I would like to create another metric to help brewers decide which bittering hop to chose. I have a concept to do this by creating a kg of CO2e per % of alpha for the ‘traditional’ bittering hops from the top 3 markets, US, German & UK.
So the plan is to:
1. Identify decision factors in bittering hop selection
4. Conclusions
1. Identify decision factors in bittering hop selection
Alpha Acids
The importance of the alpha acid isomerisation in brewing has been widely documented and is well understood. Naturally the alpha acid content (%) is therefore the essential driver on bittering hop choice – even though we on average only isomerise 30% of the available alpha acids.
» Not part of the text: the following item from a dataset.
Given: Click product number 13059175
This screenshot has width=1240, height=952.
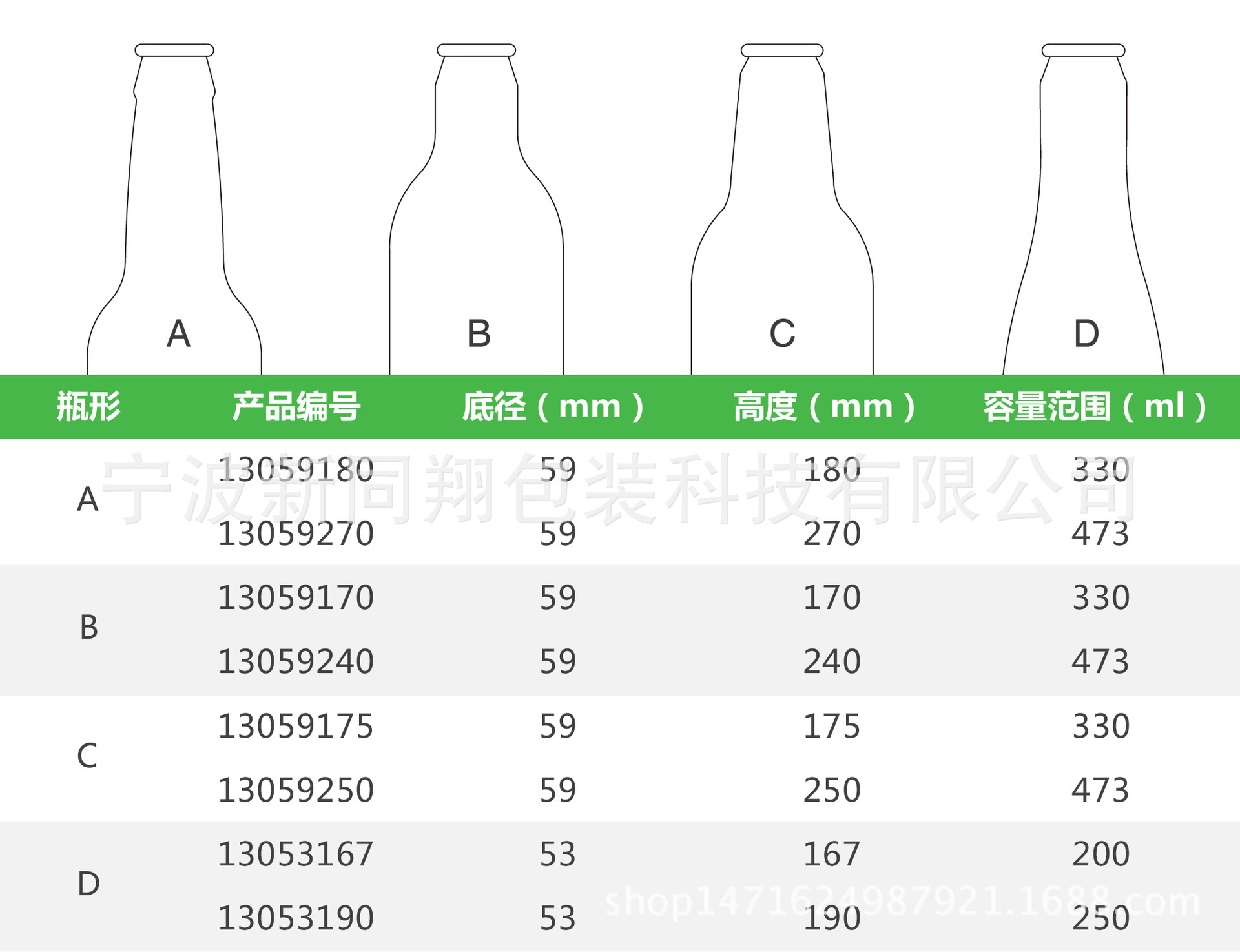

Most ‘macro’ or larger craft breweries buy their bittering hops on kilos of alpha rather than kilos of hops @ a specific alpha. It’s absolutely logical. Unlike aroma hops you for bittering you are likely exclusively looking at the alpha acid, so why buy on a static kg value with a fluctuating alpha acid % every year when it’s actually the alpha acid content you are using? Why should you, the purchasers see the damage of a lower alpha yield year? Instead, you should buy on the premise of kilos of alpha.
Price
Of course, price is next in line. The price of hops varies widely brewery to brewery on a bunch of factors:
Economies of Scale
Hop Variety Preference
Storage capabilities
Relationship with supplier
Geographical Location
Considering those variables I don't see the need to discuss the price of hops as a decision maker in this article.
Age of Hops
Another great decision factor is age of hops – or more accurately age of hops vs storage conditions. Alpha acids are the most susceptible to degradation in poor storage conditions. Luckily there is the ‘Hop Storage Index’ (HSI) that helps you understand this effect. Further reading on this is supplied below. Whenever your changing years/suppliers of bittering hops its essential you measure your wort IBU’s (either internally or externally).
What else matters?
Beta Acids? Co-humulone?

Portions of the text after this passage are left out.